RECORD EXTRACTS below:

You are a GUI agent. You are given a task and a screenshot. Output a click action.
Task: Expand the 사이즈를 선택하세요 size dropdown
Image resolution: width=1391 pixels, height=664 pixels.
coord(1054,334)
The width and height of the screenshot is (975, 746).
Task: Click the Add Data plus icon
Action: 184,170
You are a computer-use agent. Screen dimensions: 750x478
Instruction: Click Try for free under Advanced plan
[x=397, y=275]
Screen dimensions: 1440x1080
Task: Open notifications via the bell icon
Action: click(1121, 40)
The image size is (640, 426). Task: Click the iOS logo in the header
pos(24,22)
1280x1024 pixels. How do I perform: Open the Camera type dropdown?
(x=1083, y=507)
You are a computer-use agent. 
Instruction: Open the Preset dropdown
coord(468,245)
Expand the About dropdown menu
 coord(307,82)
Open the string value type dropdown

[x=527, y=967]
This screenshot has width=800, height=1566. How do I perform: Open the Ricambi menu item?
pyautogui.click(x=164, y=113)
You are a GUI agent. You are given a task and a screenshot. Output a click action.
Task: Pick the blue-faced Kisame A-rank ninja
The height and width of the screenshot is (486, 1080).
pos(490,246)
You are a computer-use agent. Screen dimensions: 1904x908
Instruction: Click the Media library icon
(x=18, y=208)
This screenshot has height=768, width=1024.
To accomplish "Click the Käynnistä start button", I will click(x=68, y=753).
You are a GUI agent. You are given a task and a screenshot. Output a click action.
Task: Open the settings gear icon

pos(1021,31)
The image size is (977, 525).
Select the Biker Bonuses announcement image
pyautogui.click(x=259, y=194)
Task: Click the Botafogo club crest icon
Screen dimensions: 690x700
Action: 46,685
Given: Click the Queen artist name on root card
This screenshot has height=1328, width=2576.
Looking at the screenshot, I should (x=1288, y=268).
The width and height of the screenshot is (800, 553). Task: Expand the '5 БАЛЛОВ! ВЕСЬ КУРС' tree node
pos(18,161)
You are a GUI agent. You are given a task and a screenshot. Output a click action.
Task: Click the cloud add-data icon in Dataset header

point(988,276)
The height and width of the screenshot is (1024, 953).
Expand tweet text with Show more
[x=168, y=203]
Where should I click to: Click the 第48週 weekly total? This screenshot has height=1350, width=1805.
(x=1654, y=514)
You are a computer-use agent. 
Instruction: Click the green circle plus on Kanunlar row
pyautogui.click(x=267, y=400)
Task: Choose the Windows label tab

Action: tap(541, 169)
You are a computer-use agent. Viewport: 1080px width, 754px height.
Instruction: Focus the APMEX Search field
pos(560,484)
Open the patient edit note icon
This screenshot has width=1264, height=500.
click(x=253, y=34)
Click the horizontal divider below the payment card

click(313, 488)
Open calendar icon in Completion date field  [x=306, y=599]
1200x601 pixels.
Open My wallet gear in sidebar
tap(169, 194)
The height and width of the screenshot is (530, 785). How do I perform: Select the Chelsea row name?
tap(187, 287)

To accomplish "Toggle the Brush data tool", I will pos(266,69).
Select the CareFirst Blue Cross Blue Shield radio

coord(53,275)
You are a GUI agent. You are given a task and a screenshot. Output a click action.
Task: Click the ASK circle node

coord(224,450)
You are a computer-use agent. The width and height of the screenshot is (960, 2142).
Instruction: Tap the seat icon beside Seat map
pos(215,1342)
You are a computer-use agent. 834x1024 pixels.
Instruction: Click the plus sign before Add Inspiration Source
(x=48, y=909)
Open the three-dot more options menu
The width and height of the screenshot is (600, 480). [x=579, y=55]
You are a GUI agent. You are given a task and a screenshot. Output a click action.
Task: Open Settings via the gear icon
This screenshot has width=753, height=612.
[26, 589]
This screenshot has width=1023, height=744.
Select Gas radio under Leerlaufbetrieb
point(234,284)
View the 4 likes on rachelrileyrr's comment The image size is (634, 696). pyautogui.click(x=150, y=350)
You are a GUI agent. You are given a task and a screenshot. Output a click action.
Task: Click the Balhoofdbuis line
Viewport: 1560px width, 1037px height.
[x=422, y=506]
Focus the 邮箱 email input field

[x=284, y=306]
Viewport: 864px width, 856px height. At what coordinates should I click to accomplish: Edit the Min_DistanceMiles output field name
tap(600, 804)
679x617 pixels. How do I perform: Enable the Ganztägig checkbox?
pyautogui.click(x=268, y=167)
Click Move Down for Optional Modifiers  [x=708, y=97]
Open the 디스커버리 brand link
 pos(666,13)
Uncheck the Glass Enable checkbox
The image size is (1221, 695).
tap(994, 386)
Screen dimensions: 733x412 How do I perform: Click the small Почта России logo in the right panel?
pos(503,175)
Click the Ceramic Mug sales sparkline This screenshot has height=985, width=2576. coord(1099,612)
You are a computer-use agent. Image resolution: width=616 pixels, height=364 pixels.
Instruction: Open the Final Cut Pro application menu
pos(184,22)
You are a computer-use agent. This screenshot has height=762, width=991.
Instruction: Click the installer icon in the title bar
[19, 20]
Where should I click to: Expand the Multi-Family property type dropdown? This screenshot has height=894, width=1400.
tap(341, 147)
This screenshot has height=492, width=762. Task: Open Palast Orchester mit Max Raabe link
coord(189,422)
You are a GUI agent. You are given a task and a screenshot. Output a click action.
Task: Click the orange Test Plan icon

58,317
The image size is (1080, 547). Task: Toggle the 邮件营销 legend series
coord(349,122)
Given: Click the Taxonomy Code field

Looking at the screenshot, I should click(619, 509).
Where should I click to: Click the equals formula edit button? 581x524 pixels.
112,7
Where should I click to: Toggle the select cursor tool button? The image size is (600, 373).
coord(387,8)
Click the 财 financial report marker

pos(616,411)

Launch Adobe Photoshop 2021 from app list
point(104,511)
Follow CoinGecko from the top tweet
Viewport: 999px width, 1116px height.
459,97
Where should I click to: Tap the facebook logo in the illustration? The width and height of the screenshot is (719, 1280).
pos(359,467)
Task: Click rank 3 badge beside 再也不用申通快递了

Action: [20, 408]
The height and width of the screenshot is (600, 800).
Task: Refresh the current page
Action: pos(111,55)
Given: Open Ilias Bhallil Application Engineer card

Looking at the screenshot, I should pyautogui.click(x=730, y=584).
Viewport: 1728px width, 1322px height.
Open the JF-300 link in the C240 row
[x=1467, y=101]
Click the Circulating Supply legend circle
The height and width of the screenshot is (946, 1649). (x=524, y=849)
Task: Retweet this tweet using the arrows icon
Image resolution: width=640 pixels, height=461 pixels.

End of RECORD EXTRACTS.

== TASK OBJECTIVE ==
From the first line of the records above to the line that contains "Task: Pick the blue-faced Kisame A-rank ninja", quote each line exactly.

== SOLUTION TO THIS TASK ==
You are a GUI agent. You are given a task and a screenshot. Output a click action.
Task: Expand the 사이즈를 선택하세요 size dropdown
Image resolution: width=1391 pixels, height=664 pixels.
coord(1054,334)
The width and height of the screenshot is (975, 746).
Task: Click the Add Data plus icon
Action: 184,170
You are a computer-use agent. Screen dimensions: 750x478
Instruction: Click Try for free under Advanced plan
[x=397, y=275]
Screen dimensions: 1440x1080
Task: Open notifications via the bell icon
Action: click(1121, 40)
The image size is (640, 426). Task: Click the iOS logo in the header
pos(24,22)
1280x1024 pixels. How do I perform: Open the Camera type dropdown?
(x=1083, y=507)
You are a computer-use agent. 
Instruction: Open the Preset dropdown
coord(468,245)
Expand the About dropdown menu
 coord(307,82)
Open the string value type dropdown

[x=527, y=967]
This screenshot has width=800, height=1566. How do I perform: Open the Ricambi menu item?
pyautogui.click(x=164, y=113)
You are a GUI agent. You are given a task and a screenshot. Output a click action.
Task: Pick the blue-faced Kisame A-rank ninja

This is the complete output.